Андрей Пелипенко - Избранные работы по теории культуры

Все авторские права соблюдены. Напишите нам, если Вы не согласны.
Описание книги "Избранные работы по теории культуры"
Описание и краткое содержание "Избранные работы по теории культуры" читать бесплатно онлайн.
В книге публикуется монография «Культура и смысл», в которой разворачивается авторская смыслогенетическая теория культуры, основанная на понимании феномена культуры в широком междисциплинарном синтезе как явление общей эволюции материи, но более всего – эволюции психики человека.
Книга предназначена для ученых-культурологов, преподавателей культурологии, докторантов и аспирантов, ведущих исследования по проблемам культурологической науки и образования.
Здесь напрашиваются многочисленные факты из биологии, но я всё же приведу пример из области культуры: мустьерские технологии в большинстве ареалов сменились не верхнепалеолитическими (ориньякскими), порождёнными точечным вертикальным скачком, а так называемыми пост-мустьерскими, продолжавшими горизонтальную линию традиций мустье. И доживали они очень долго, постепенно вытесняясь заимствованными уже извне более «продвинутыми» технологиями. Нет никаких оснований полагать, что в случае отсутствия таких заимствований они сами по себе вырвались бы на уровень ориньяка. Такая же картина наблюдается и на более ранних эволюционных развилках. Например, «внезапность» ашельской технологической революции, основанной на совершенно иных, нежели олдувайские, технологических принципах, никоим образом не выводится «по горизонтали» из олдувайских, т. е. её нельзя рассматривать как кумулятивный результат постепенных и отдельных изменений.
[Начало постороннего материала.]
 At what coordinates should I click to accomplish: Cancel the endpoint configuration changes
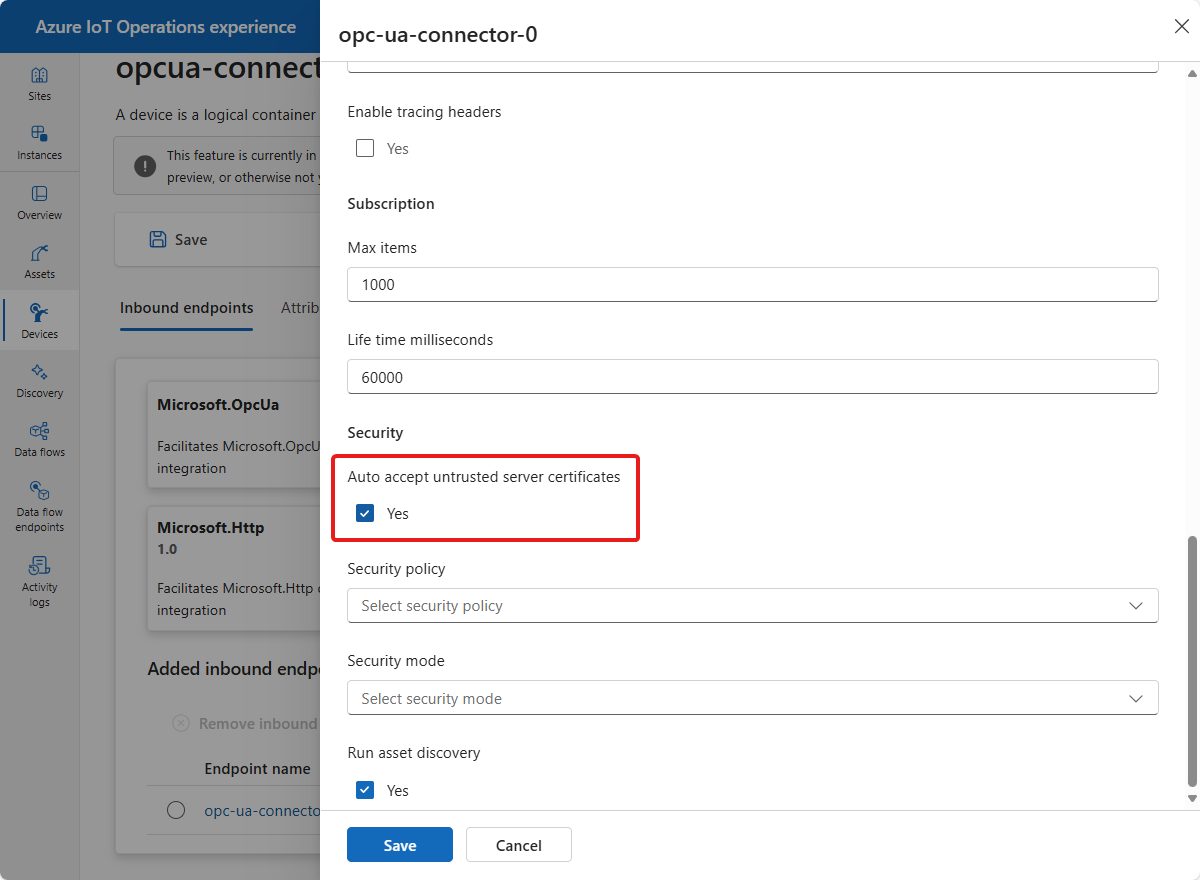click(x=518, y=844)
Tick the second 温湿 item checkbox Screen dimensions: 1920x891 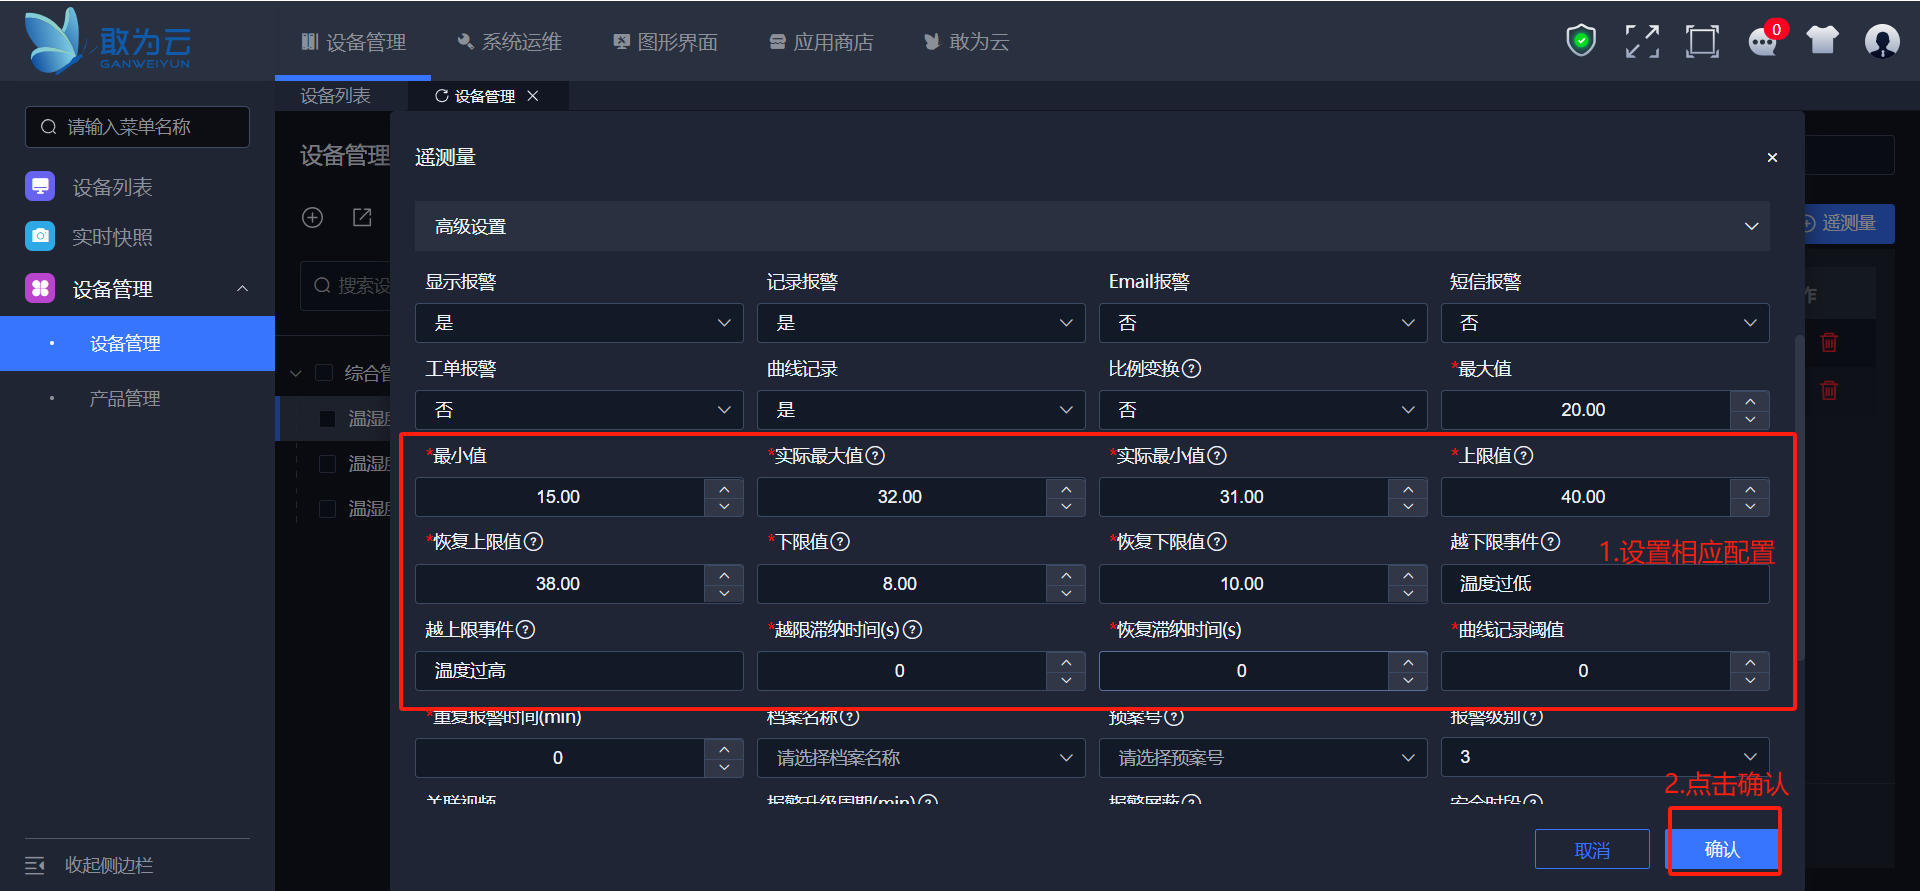327,464
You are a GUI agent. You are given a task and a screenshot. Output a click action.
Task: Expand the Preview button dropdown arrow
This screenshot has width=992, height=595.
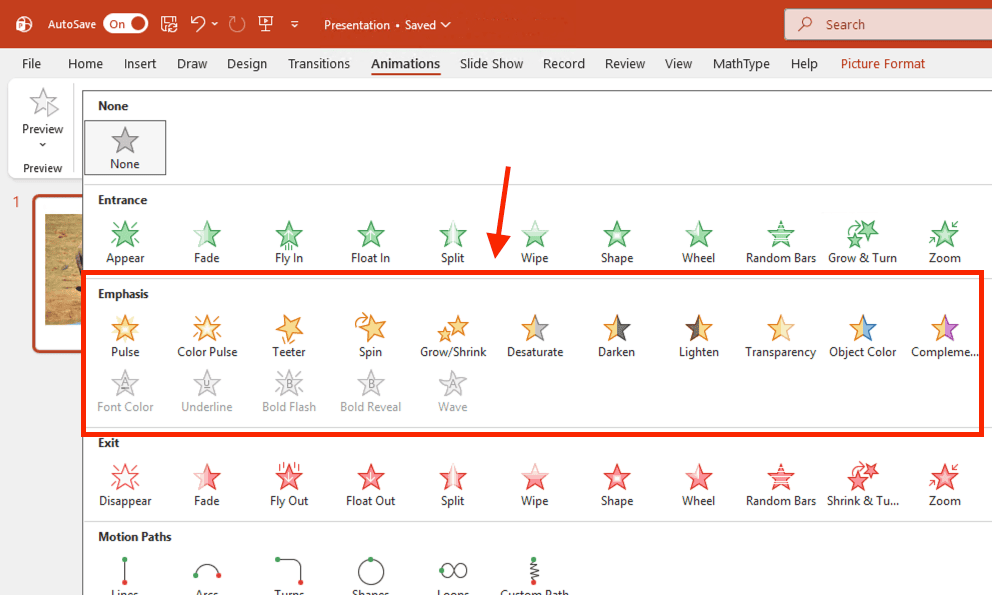point(42,146)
И ещё один пример из области антропогенеза. В своё время В.П. Якимов [290, c. 27–42] писал о поздних (классических) неандертальцах как о существах, чья морфофизиологическая организация была приспособлена для выживания в приледниковой зоне (холодный климат, обилие крупных хищников) и потому поддерживалась естественным и половым отбором. Но эта эволюционная линия оказалась побочным направлением антропогенеза. У поздних неандертальцев имело место лишь увеличение массы мозга без каких-либо качественных структурно-функциональных трансформаций. Наращивались участки коры, связанные с ориентацией в среде (главным образом, «афеллированные» с правым полушарием), что не имело никакого отношения к вертикальному (в традиционной терминологии, прогрессивному) направлению эволюции, породившей на очередном витке сапиенсов. Однако ни В.П. Якимов, ни другие авторы не делают никаких теоретических выводов о не-тождестве или хотя бы локальном несовпадении адаптациогенеза и «прогрессивной» эволюции.
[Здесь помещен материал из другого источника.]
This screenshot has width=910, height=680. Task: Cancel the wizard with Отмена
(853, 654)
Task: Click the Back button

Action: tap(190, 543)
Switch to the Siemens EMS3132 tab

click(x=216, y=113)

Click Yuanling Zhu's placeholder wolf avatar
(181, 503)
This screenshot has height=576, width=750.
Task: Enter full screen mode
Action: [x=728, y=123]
Ещё одна эволюционная ситуация: коэволюционист Р. Фоули [253] в развитии австралопитеков увидел два альтернативных пути: специализацию и генерализацию. Первый путь, что характерно, завел в эволюционный тупик[69], второй наследующими австралопитекам гоминидами открыл дальнейшие эволюционные возможности. Строя свой анализ исключительно на эмпирическом материале, Р. Фоули в данном случае не выходил за пределы анализа межвидовых взаимодействий и локальной конкуренции и потому не увидел стоящей за ситуационными процессами глобальной дихотомии эволюционных направлений. Для нас же важно подчеркнуть, что эта и многие другие эволюционные развилки, при всей важности каждой из них, суть, прежде всего, воплощения фундаментальной двунаправленности эволюционного процесса, иллюстрации её проявления в наиболее значимых пунктах генезиса.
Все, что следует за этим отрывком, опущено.